*Assignment*. Where a line in the listing contains the string "Identify", copy that line out.

*Material for the task*.

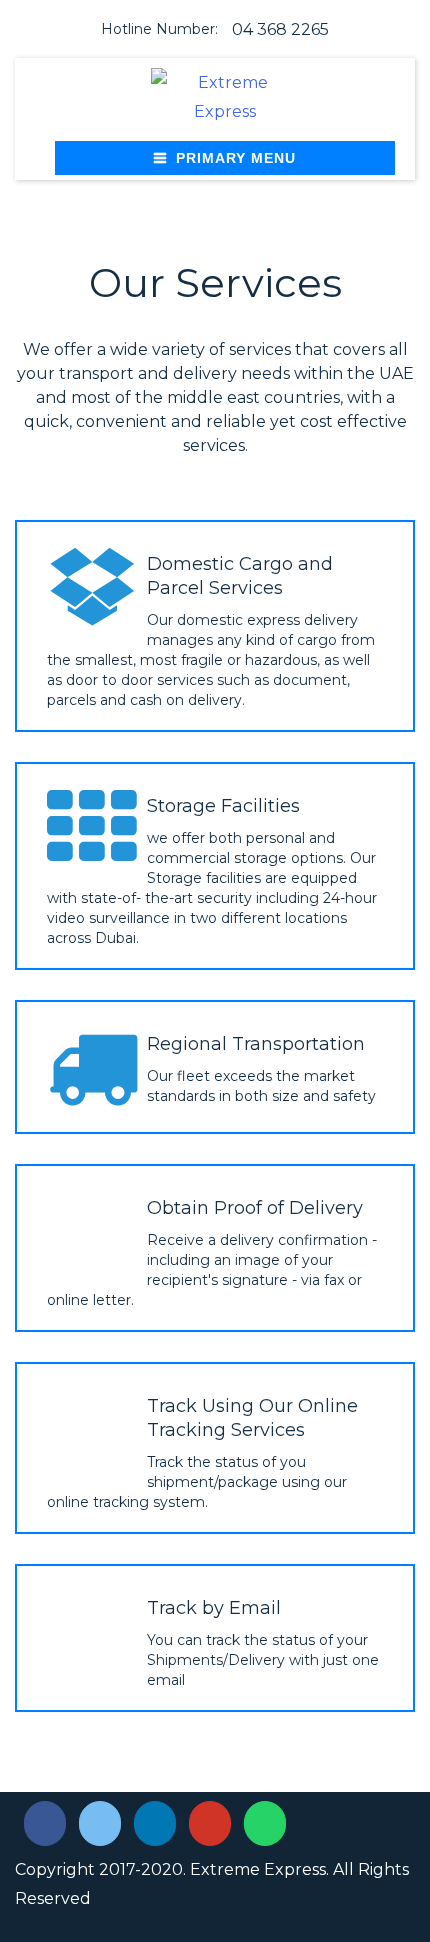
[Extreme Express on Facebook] (45, 1824)
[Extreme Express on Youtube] (210, 1824)
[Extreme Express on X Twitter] (100, 1824)
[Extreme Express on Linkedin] (155, 1824)
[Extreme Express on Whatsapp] (265, 1824)
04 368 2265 (280, 29)
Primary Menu (236, 158)
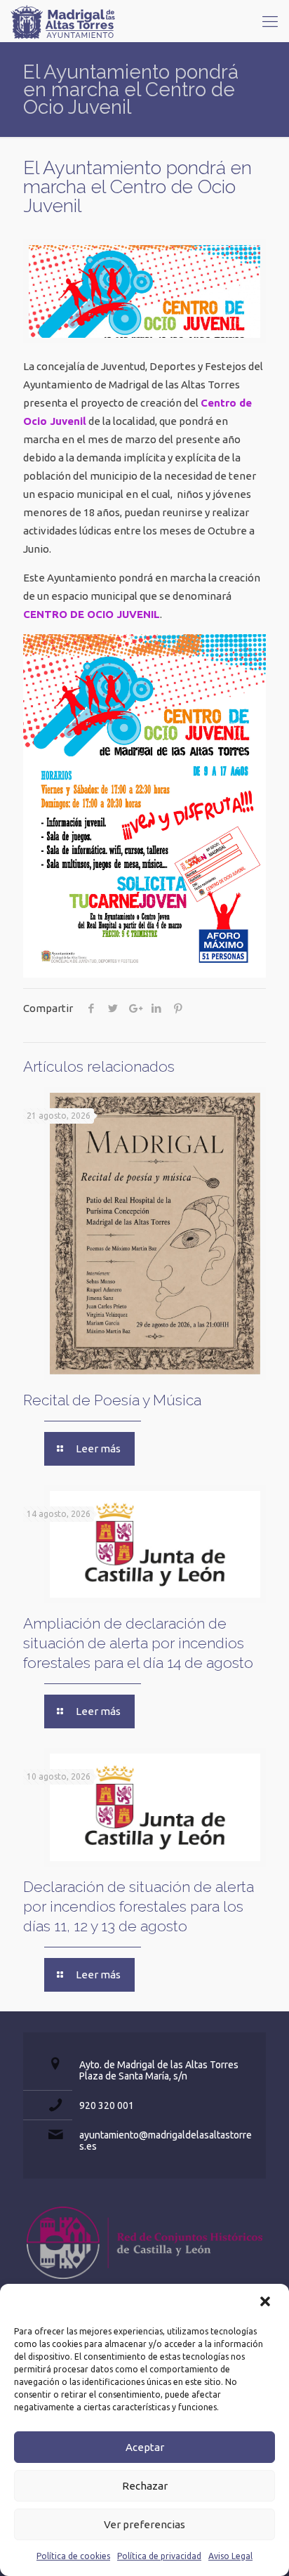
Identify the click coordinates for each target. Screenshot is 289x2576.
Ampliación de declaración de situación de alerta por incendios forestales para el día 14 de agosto (138, 1643)
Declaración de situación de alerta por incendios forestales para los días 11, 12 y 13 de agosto (138, 1906)
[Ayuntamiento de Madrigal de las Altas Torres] (63, 21)
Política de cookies (73, 2556)
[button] (266, 2302)
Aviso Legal (230, 2556)
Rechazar (145, 2486)
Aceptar (145, 2447)
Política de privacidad (159, 2556)
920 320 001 (106, 2105)
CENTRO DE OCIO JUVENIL (91, 614)
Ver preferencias (144, 2524)
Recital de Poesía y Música (112, 1400)
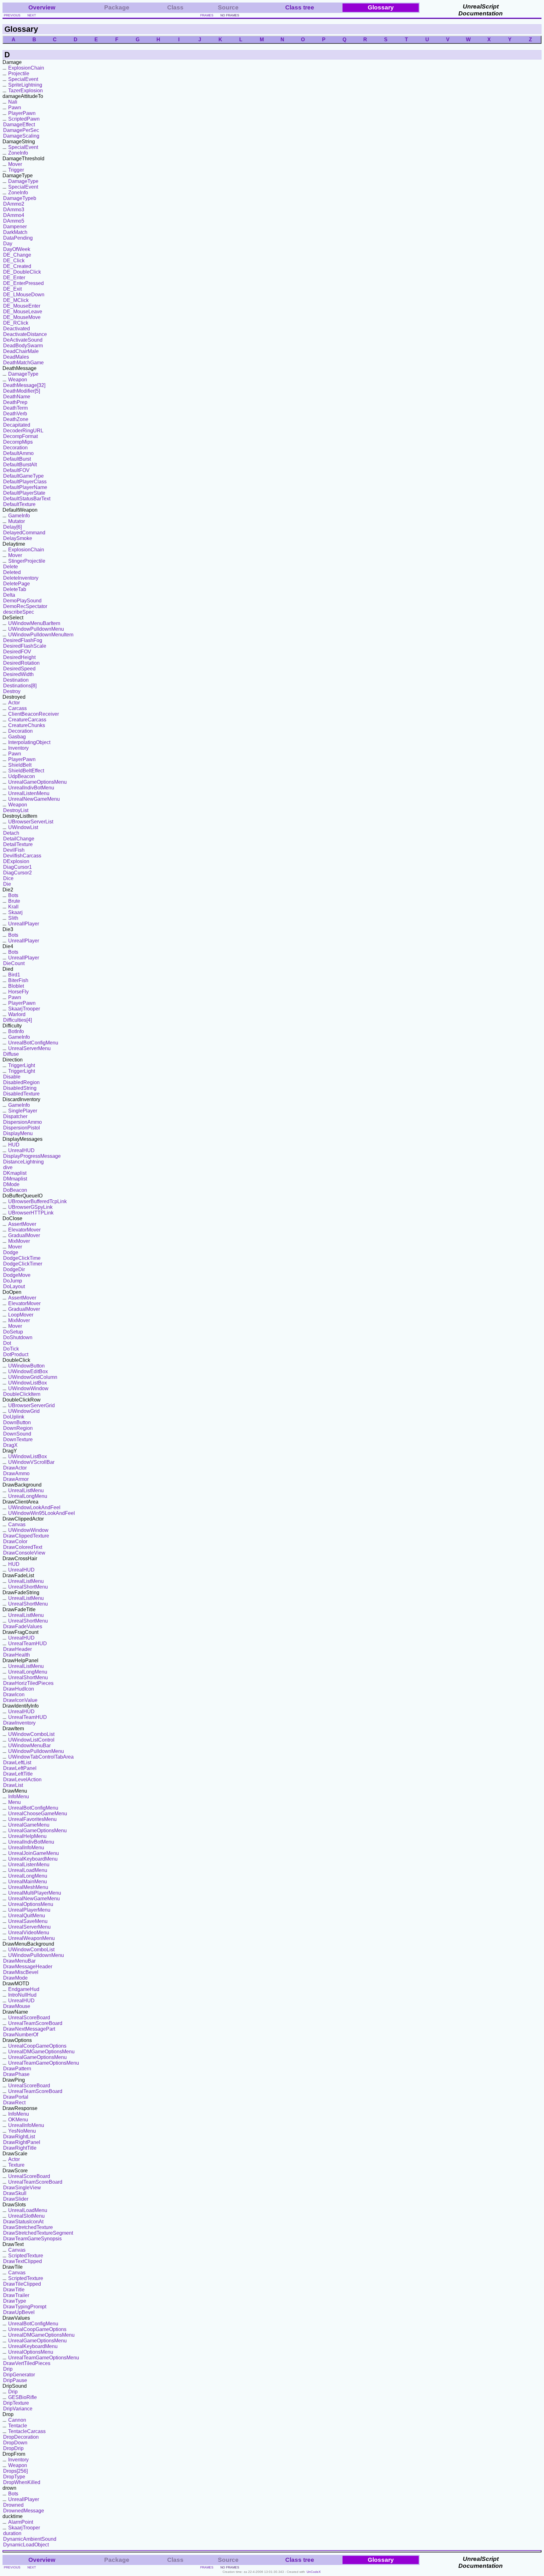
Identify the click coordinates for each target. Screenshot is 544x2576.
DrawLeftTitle (18, 1774)
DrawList (13, 1785)
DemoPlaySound (22, 600)
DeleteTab (14, 589)
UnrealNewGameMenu (34, 799)
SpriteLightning (25, 85)
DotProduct (15, 1354)
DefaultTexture (19, 504)
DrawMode (15, 1978)
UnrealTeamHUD (27, 1643)
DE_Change (17, 255)
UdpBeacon (21, 776)
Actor (14, 702)
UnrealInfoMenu (26, 1847)
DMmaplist (15, 1178)
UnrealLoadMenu (27, 1870)
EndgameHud (23, 1989)
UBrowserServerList (30, 821)
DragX (10, 1445)
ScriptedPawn (24, 119)
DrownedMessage (23, 2510)
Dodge (10, 1252)
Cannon (17, 2420)
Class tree (299, 7)
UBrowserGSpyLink (30, 1207)
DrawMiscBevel (20, 1972)
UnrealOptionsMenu (30, 1904)
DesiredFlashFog (22, 640)
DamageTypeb (19, 198)
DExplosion (16, 861)
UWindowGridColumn (32, 1377)
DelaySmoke (17, 538)
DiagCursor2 (17, 872)
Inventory (18, 748)
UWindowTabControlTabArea (41, 1757)
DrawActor (15, 1467)
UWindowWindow (28, 1388)
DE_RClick (15, 323)
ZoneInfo (18, 153)
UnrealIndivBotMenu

*Solved exercise*.
Identify the click coordinates for each target. Screenshot is 289x2576.
Identify the click coordinates for each target. Screenshot is 544x2576.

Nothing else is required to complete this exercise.